Step 8: Create a Deal
Open the Deals table:
| Field | Value |
|---|---|
| Customer | Acme Industries |
| Title | Premium plan - annual |
| Value | 12000 |
| Stage | Proposal |
| Expected Close | End of month |
Using Your CRM Day-to-Day
Find customers quickly
Use the search bar to find any customer by name, email, or company. For more specific lookups:
- Filter by status = "Lead" to see all your leads
- Filter by source = "Referral" to see who came from referrals
- Sort by created_at to see your newest additions
Track your pipeline
Filter the Deals table by stage:
- Prospect — early conversations
- Proposal — you've sent a proposal
- Negotiation — working out terms
- Won — closed and signed
- Lost — didn't work out (keep these for learning)
Never miss a follow-up
Filter Interactions by follow_up_date to see what's due today or this week.
See the full picture
When you open a customer record, the linked Interactions and Deals tables show that customer's complete history — every call, every deal, all in one place.
What's Next?
Your customer tracker is ready to use. As your business grows, consider:
- Adding more tables: Products, Invoices, Support Tickets
- Setting up roles: Give your sales team access to CRM but not to billing
- Automating billing: Connect deals to recurring payments when they close
- Inviting your team: Share the CRM with colleagues and assign permissions
Tips
- Keep it simple at first. Start with the basics and add columns as you discover you need them. You can always modify your schema later.
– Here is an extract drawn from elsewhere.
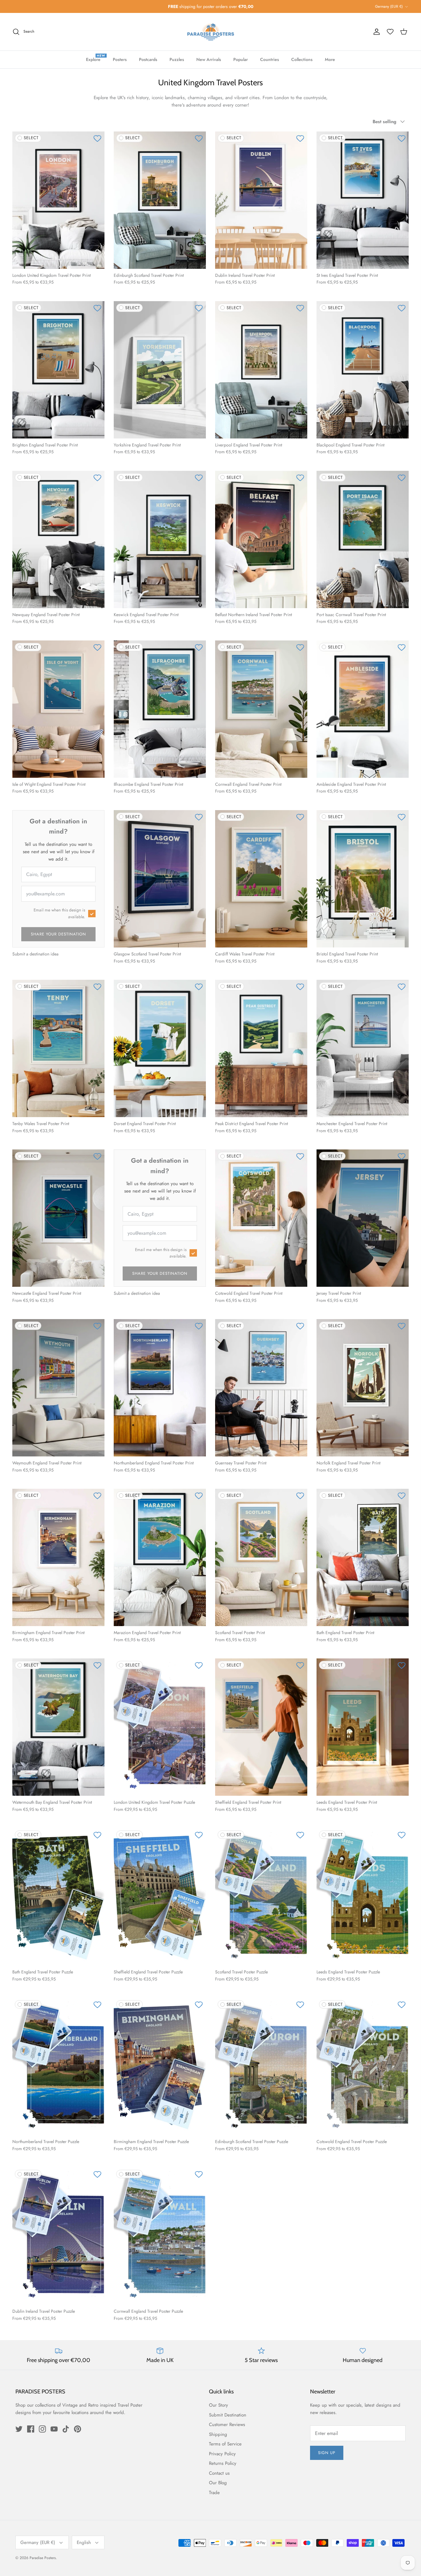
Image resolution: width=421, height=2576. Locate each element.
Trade (214, 2492)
- Use consistent statuses. Pick your status and stage labels once and stick with them — it makes filtering reliable.
- Log interactions immediately. The best CRM is the one you actually use. Make it a habit to log interactions right after they happen.
- Review weekly. Spend 10 minutes each week reviewing your pipeline and upcoming follow-ups.
That's your complete customer tracker — built without writing a single line of code. If you outgrow this setup, IdealVibe's API lets you build custom interfaces on top of the same data.